Bakmayın siz bu satırlarda güzellikleri konuşuyoruz da yarım asırdır gözü dönmüş maden şirketlerinin tek derdi bu dağı yok etmek olmuş. Kazdağları yöresine ilişkin madencilik raporu yayınlayan TEMA Vakfı, Biga Yarımadası ve Ege’nin kuzeyinde yer alan 1 milyon 697 bin hektarlık alanın yüzde 79’unun madencilik ruhsatlı olduğunu açıkladı. Bu doğal güzelliğin asıl sahipleri olan, orada yaşayan hiç kimse bunu istemese bile şuursuzca saldırı devam ediyor. Unutmamalıyız ki, bin yıllar önce bize emanet edilen bu güzelliği, hepimiz korumakla hükümlüyüz.
250 MİLYON YILLIK EĞRELTİ OTLARI
Konumuza dönmek gerekirse, efsaneyi hissetmek için sizleri Kazdağları’na çağırıyoruz.

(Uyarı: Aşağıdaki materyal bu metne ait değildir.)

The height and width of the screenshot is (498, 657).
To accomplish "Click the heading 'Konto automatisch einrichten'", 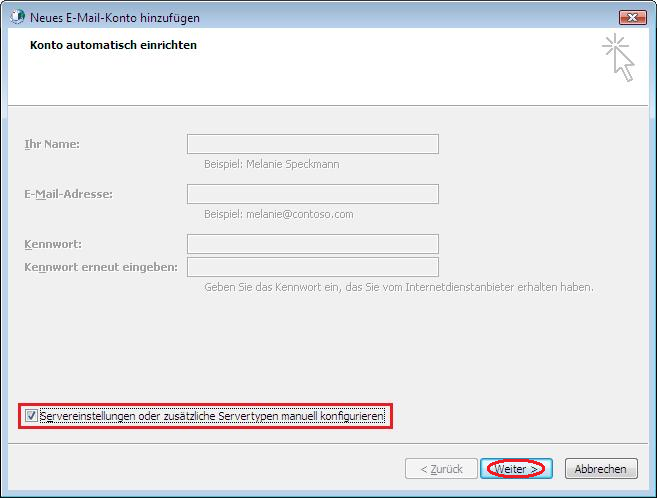I will (x=113, y=45).
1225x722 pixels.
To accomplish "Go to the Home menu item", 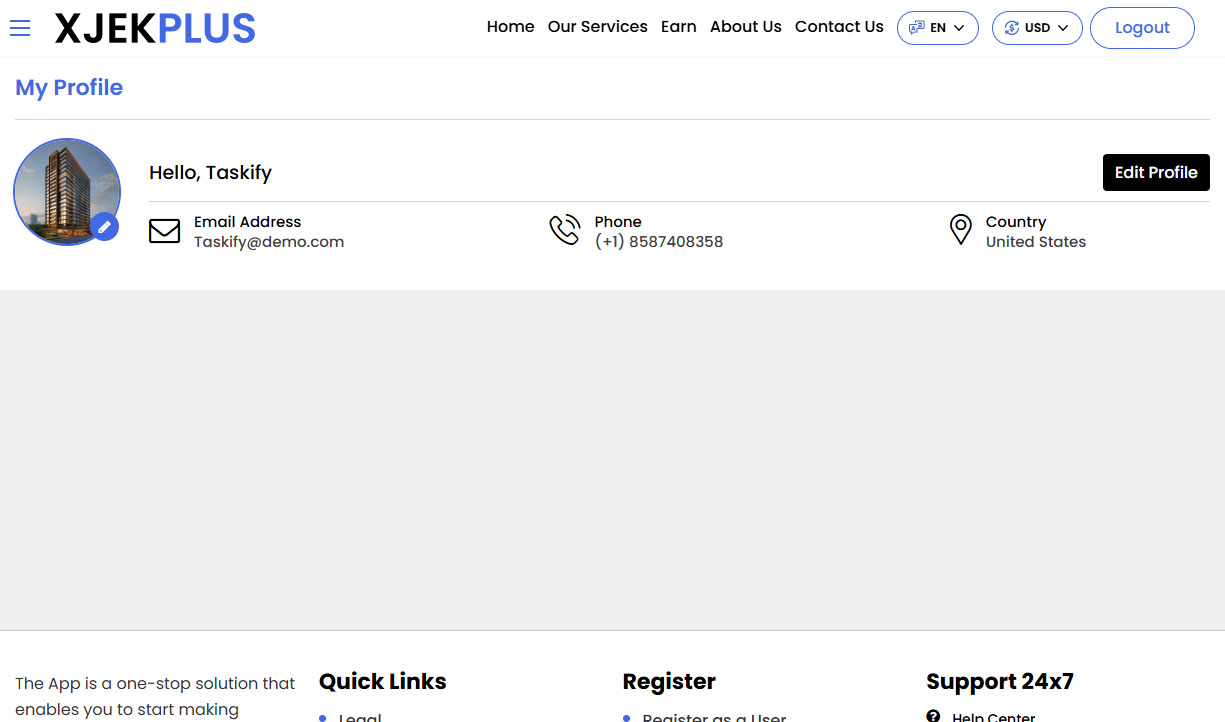I will (x=510, y=27).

Farklı lokasyonlardaki yürüyüş rotaları ve of-road yolları, kendine özgü Türkmen köyleri, endemik bitkiler ve ağaçları, yaban hayatı ile farklı bir deneyim yaşayacağınızdan eminim. Uzun yıllardır Çanakkale ve bölgesinde kamplar yapan biri olarak Kazdağları’nı keşfettiğimde tarifi güç bir mutluluk yaşadım. Filmlerde görebildiğimiz türden ağaçların heybeti, bundan 250 milyon yıl önceki Kar-bonifer Dönem’de çiçekli bitkilerin ve ağaçların bulunmadığı yeryüzünde, bütün bataklık yerleri kaplayan eğreltiotu ormanlarının varlığını hala sürdürmesi, ömrünüz boyunca belki birkaç kez duyduğunuz farklı kuş seslerinin gün boyu hiç kesilmemesi ve gece uluyan çakallar size bambaşka bir deneyim sunuyor.
ENDEMİK LEZZETLER…
Kamp sırasında kasaba pazarlarından alacağınız köylülerin yetiştirdiği doğal sebzeler ve yine kasaba kasaplarından alacağınız et, et ürünleri ile kamp ateşinde sebzeli güveç inanılmaz bir lezzet ve muhteşem bir yemek olarak önerimizdir.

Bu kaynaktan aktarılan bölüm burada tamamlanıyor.